We are interested as we will be in france in that part of the country for the month of september.


----------



## Scattycat

Sounds good. It would be nice to meet up with a few folks and put faces to names.

You can count us in


----------



## Philippft

Hi Bob,
Me and the boss are planning to visit France next september so put us down as a probable. We can confirm once holiday dates are confirmed by my bosses boss!


----------



## KENNYJAY

*france*

hi sounds good can you put us down please
best wishes kenny


----------



## JollyJack

Many thanks to everyone who has posted so far.

The Campsite we plan to use is Le Camping Logis du Breuil.

Their website is Here

It is reviewed on the MHF Campsite Database Here

I have arranged with the Campsite to co-ordinate and take bookings once the Meet is listed.


----------



## Chascass

I would also be interested.

Charlie


----------



## Harp07

Hi Bob,
We would be interested also providing we can match the dates.


Jim.


----------



## randonneur

Sounds good to us, only next door so to speak. We stayed at this site many years ago as caravanners, it was owned by 2 brothers, don't know whether they are still there.


----------



## xgx

I'm interested too ... any chance of organising a 'singles' dicount :wink: 

(Yes, I'm familiar with ACSI  )


----------



## Sandy_Saunders

Hi Jollyjack

We haven't started thinking about next year yet, but will almost certainly be in France in September.
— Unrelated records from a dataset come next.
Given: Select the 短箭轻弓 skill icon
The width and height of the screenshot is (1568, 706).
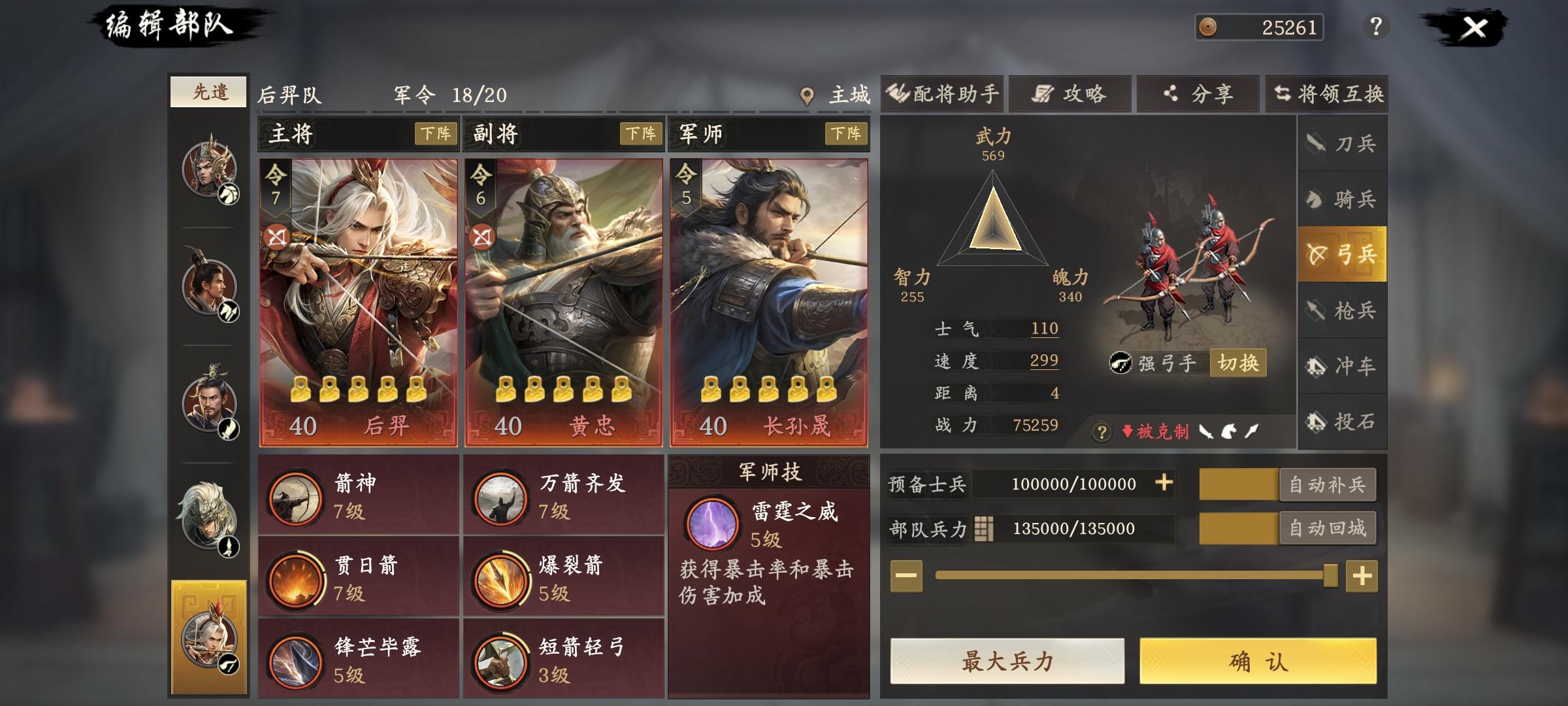Looking at the screenshot, I should click(500, 662).
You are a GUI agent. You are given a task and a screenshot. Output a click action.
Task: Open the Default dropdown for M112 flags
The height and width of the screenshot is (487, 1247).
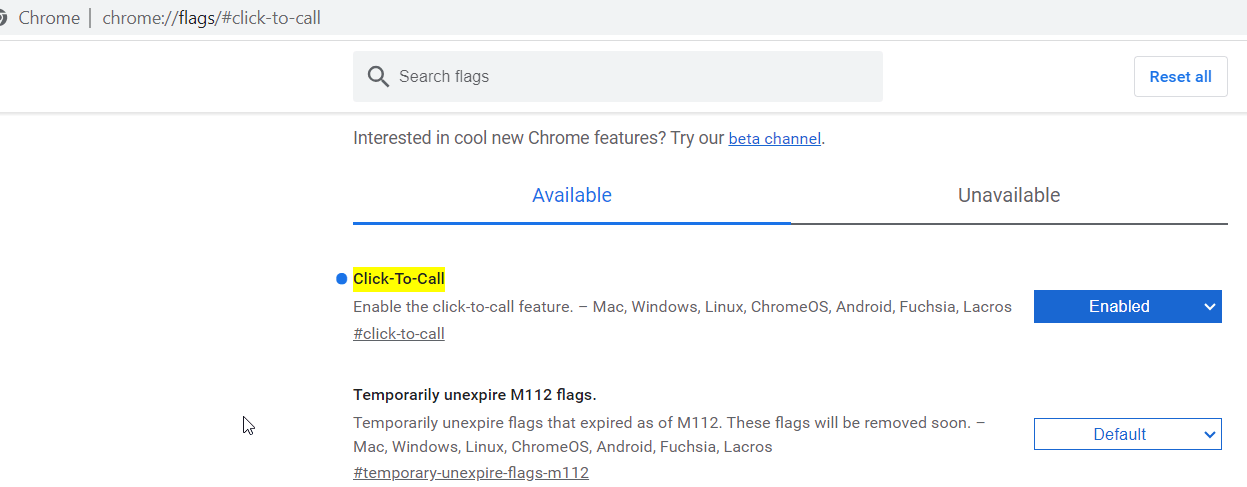point(1126,435)
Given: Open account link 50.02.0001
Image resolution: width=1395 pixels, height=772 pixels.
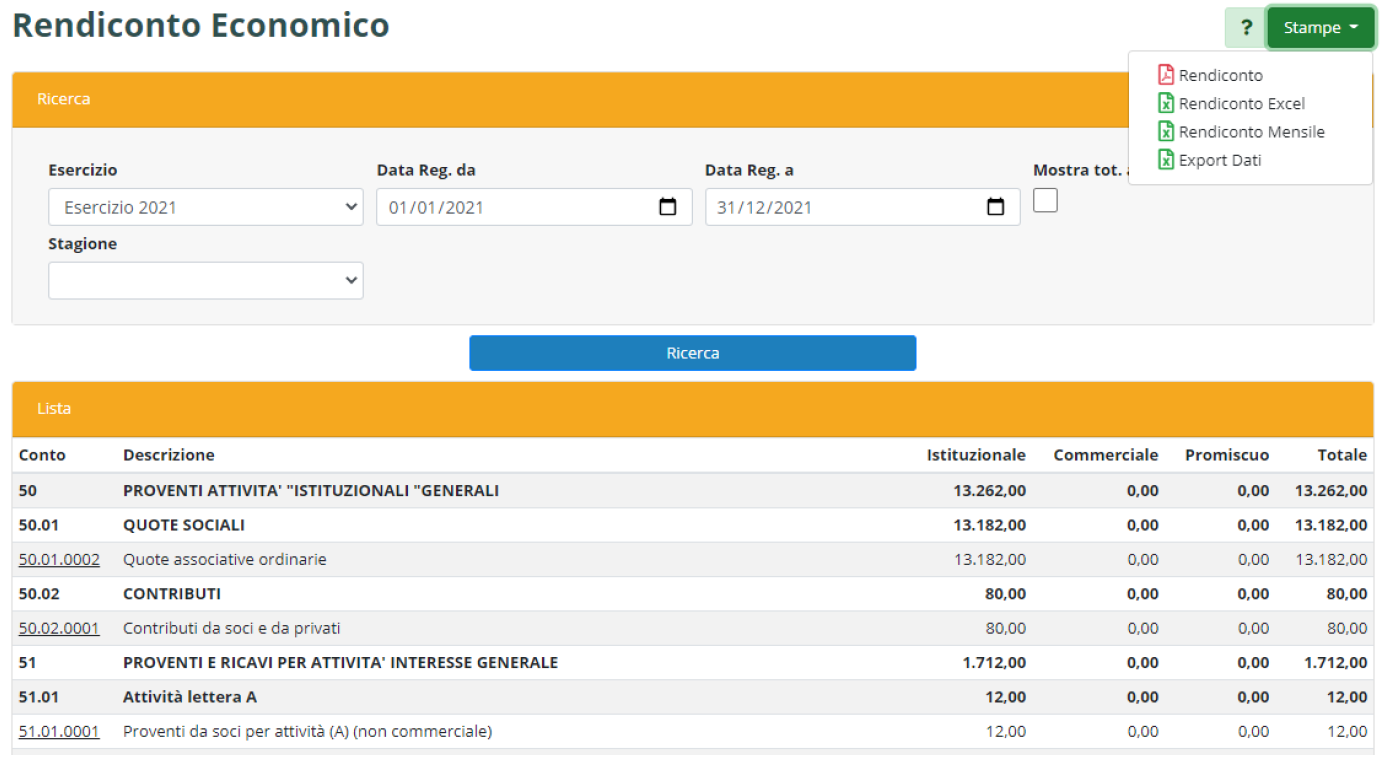Looking at the screenshot, I should pyautogui.click(x=59, y=629).
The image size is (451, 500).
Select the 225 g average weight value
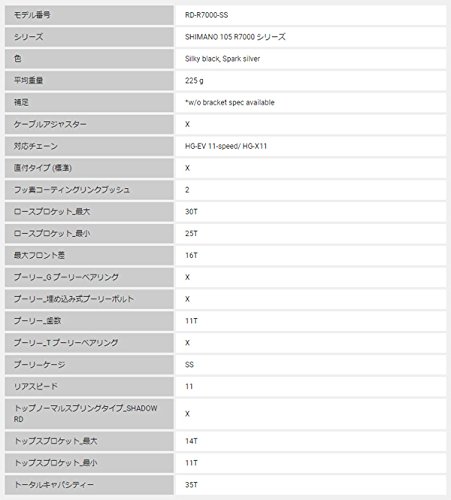click(x=194, y=81)
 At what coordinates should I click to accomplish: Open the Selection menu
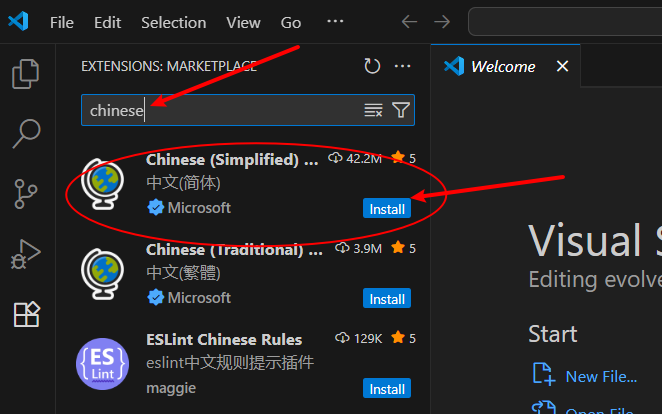(174, 22)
Please put me down as definitely interested. 

Sandy


----------



## vicdicdoc

Yep - We're interested too & being retired :lol: means dates don't matter !


----------



## zoro

Hi bob

We would also be interested in this meet.

Steve & Jo


----------



## SilverF1

Bob, we are also interested in the meet; would you add our names, please?


----------



## clianthus

JollyJack (Bob) has now listed this in the Meets section:

http://www.motorhomefacts.com/modules.php?name=Rallies&op=display_results&rid=351

I'm sure it would help him if everyone who is interested could make sure their name is on the list and if not, add it themselves.


----------



## JollyJack

I am delighted that our meet in Charente Maritime 2012 is now full and thank you for all the interest 

I will now start a reserve list so if anyone else is interested please pm me or post on here as soon as possible and I will add you to that list.


----------



## JollyJack

We now have a spare space at our meet at Le Logis Du Breuil Charente Maritime - if any one is interested in joining us next September in France you would be most welcome

http://www.motorhomefacts.com/modules.php?name=Rallies&op=display_results&rid=351


----------



## JollyJack

Our meet at Le Logis Du Breuil Charente Maritime in France September 2012 is now full again. 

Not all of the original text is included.